What About Changes in Fixed Costs? 🔒

The textbook shows an important result: when fixed costs rise (from €40 to €70/day), the profit-maximizing quantity stays the same (Q = 400).

Why? Because \(P = MC\) doesn’t involve FC at all! MC only reflects changes in variable costs.

Fixed Costs Don’t Affect the Optimal Quantity

FC shifts the total cost curve up (and ATC up), reducing profit, but the optimal Q stays where P = MC.

FC = €40 FC = €70
Optimal Q 400 400
Profit €30 €0
MC at Q = 400 €0.30 €0.30

Same Q, but profit drops by exactly the FC increase (€30).

. . .

⚠️ FC does matter for the stay or exit decision — which we cover next lecture!

Marginal Revenue in Detail

Why P = MR in Perfect Competition ⚖️

Marginal Revenue is the extra revenue from selling one more unit:

\[MR = \frac{\Delta TR}{\Delta Q}\]

In perfect competition, the firm sells every unit at the same market price \(P\):

\[TR = P \times Q \quad \Rightarrow \quad \text{If Q goes up by 1:} \quad \Delta TR = P\]
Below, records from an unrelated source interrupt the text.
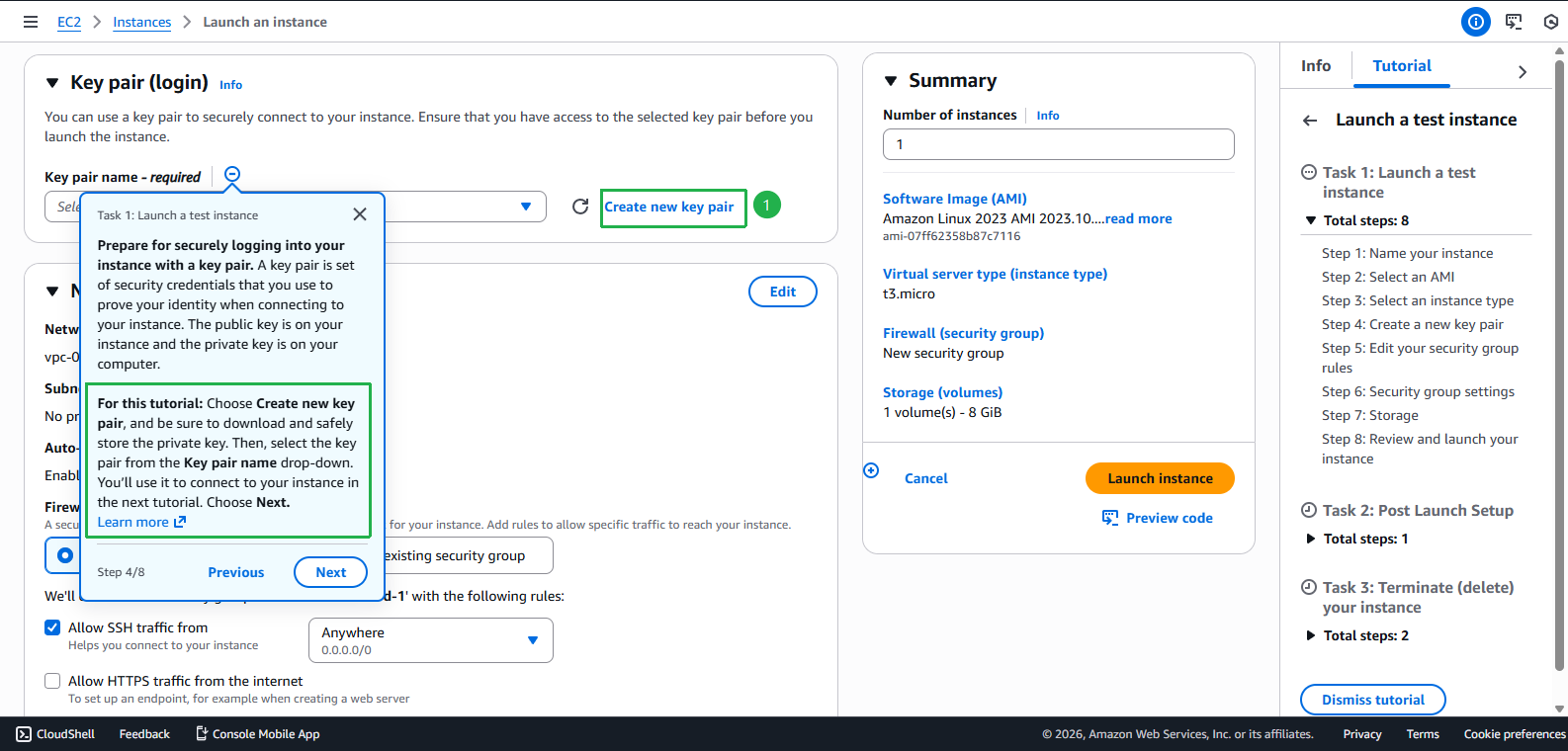This screenshot has width=1568, height=751.
Task: Open the hamburger navigation menu
Action: click(x=31, y=22)
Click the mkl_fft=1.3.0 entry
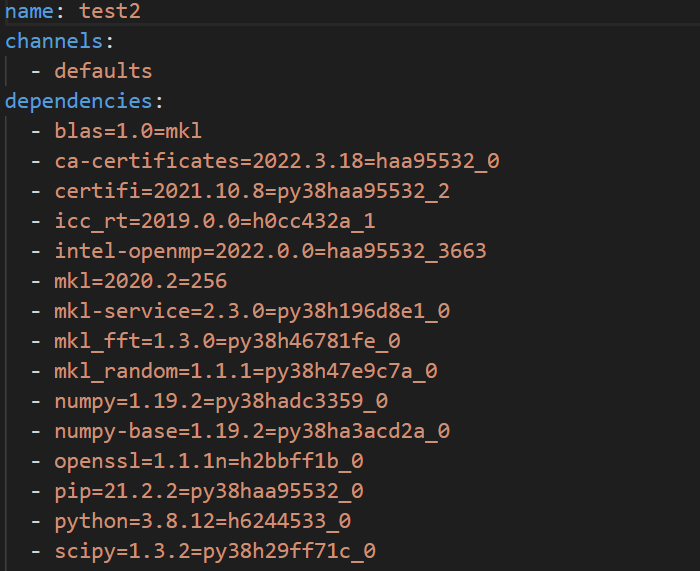 (227, 341)
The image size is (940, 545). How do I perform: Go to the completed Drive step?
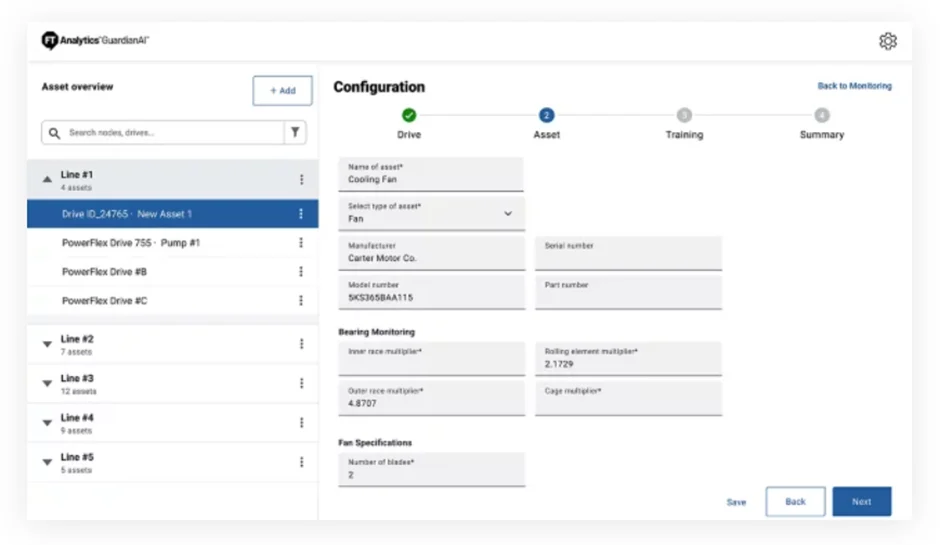click(x=409, y=116)
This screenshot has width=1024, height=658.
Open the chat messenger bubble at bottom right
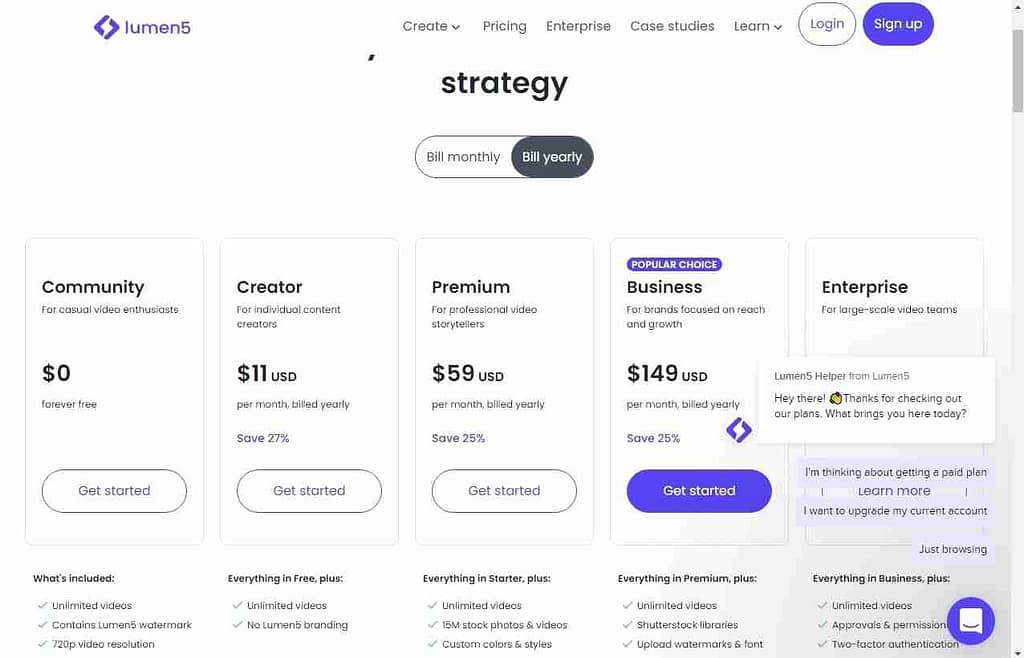(970, 621)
So \(MR = P\) for every unit. That’s why the firm’s demand curve (\(d_i\)) is also its MR curve — a horizontal line at \(P\).

. . .

⚠️ This is specific to perfect competition! A monopolist (single seller) must lower the price to sell more, so \(MR < P\). We’ll see this in later courses.
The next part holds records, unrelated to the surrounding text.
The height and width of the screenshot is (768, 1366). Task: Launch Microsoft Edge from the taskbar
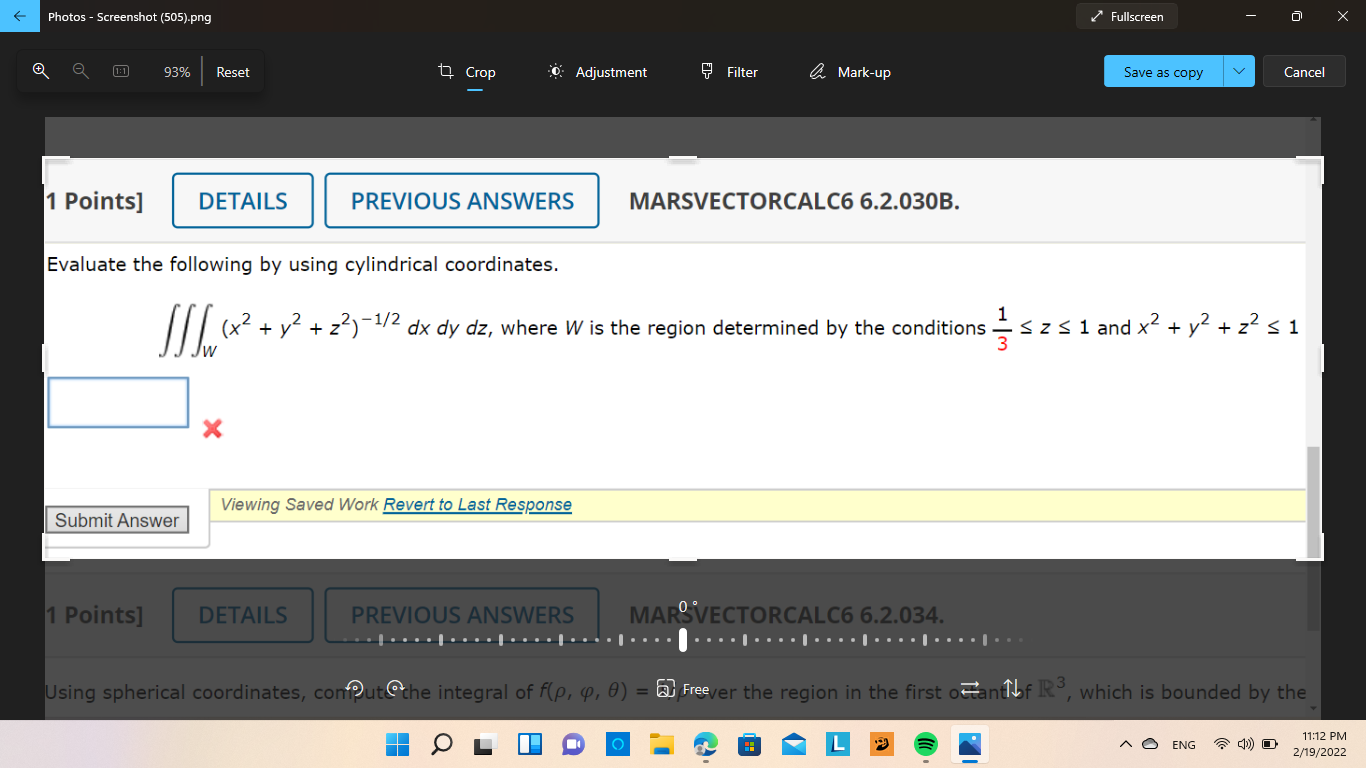tap(705, 744)
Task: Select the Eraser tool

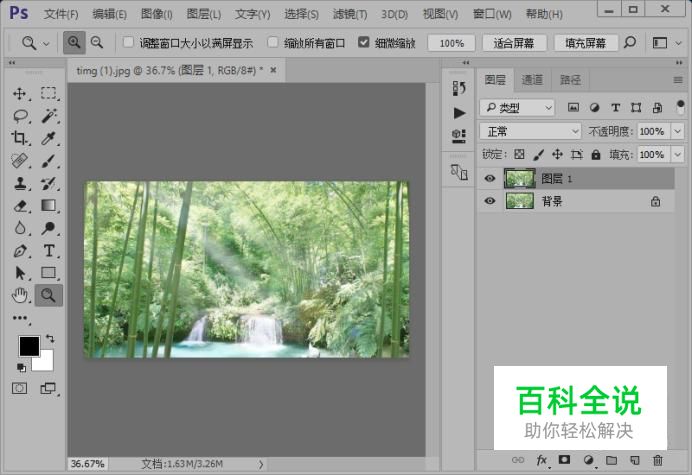Action: [x=20, y=206]
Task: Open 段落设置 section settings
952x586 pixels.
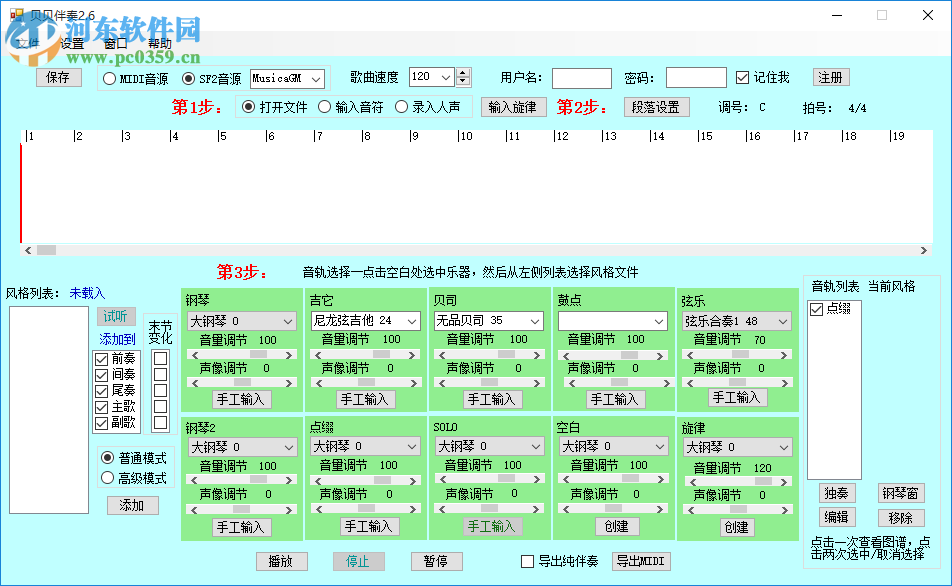Action: 657,108
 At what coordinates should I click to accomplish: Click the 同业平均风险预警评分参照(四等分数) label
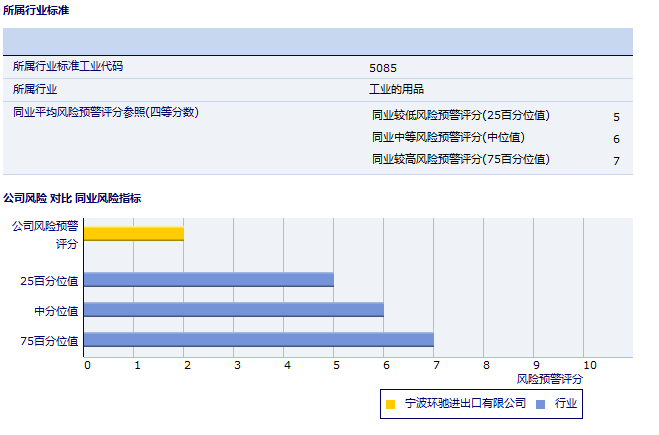pyautogui.click(x=106, y=112)
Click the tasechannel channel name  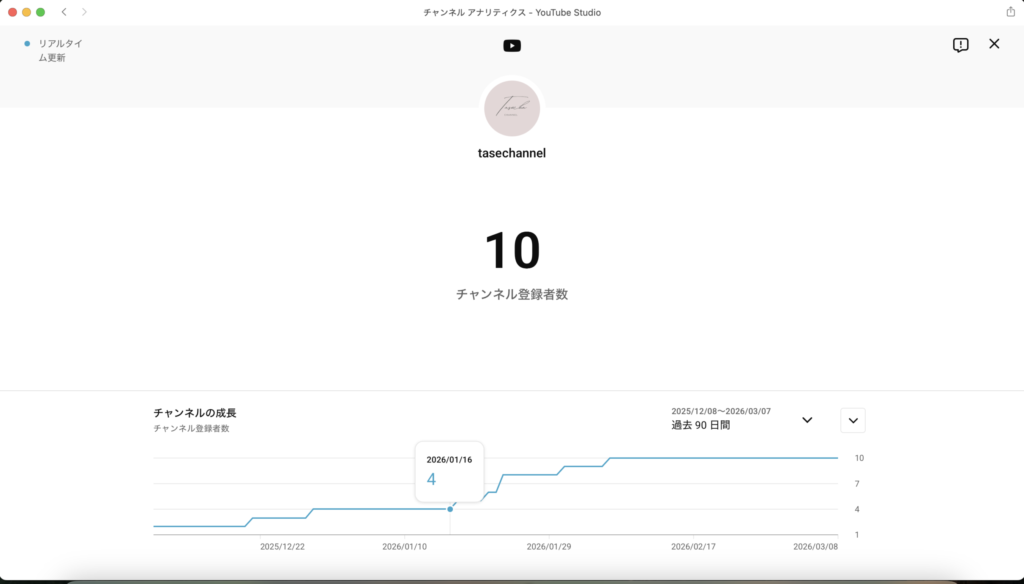512,154
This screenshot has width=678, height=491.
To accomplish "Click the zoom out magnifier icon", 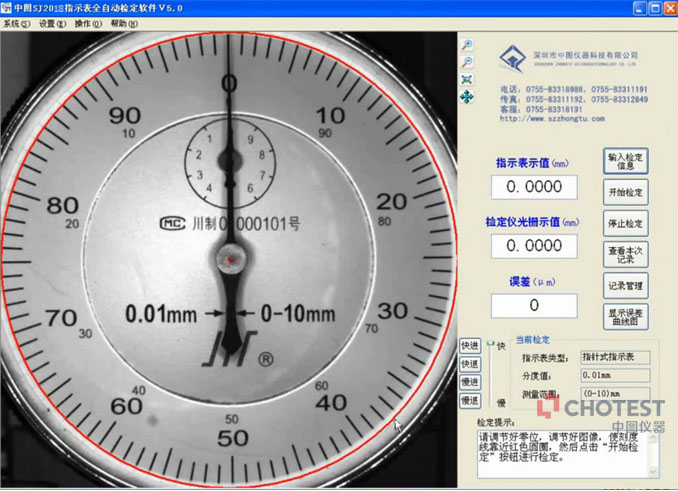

For now: Price taker\(P = MR\) → profit-maximizing rule is simply \(P = MC\).

The Marginal Approach: Step by Step 👣

Applying the P = MC rule to the bottle factory (P = €0.35/bottle):

point_right: Stop at Q = 400: the last unit where MR ≥ MC. Going to 500 would cost more (€0.40) than it earns (€0.35).
Going from… …to Extra revenue (MR) Extra cost (MC) Profit change Decision
0 → 100 100 €0.35 €0.10 +€25 Produce
100 → 200 200 €0.35 €0.10 +€25 Produce
200 → 300 300 €0.35 €0.20 +€15 Produce
300 → 400 400 €0.35 €0.30 +€5 Produce
400 → 500 500 €0.35 €0.40 −€5 Stop!

💡 This step-by-step reasoning confirms the table’s answer: Q* = 400 bottles/day.

Tourism Application

Hotel Revenue Management: A Profit Maximization Story 🏨

Why do hotels charge different prices at different times?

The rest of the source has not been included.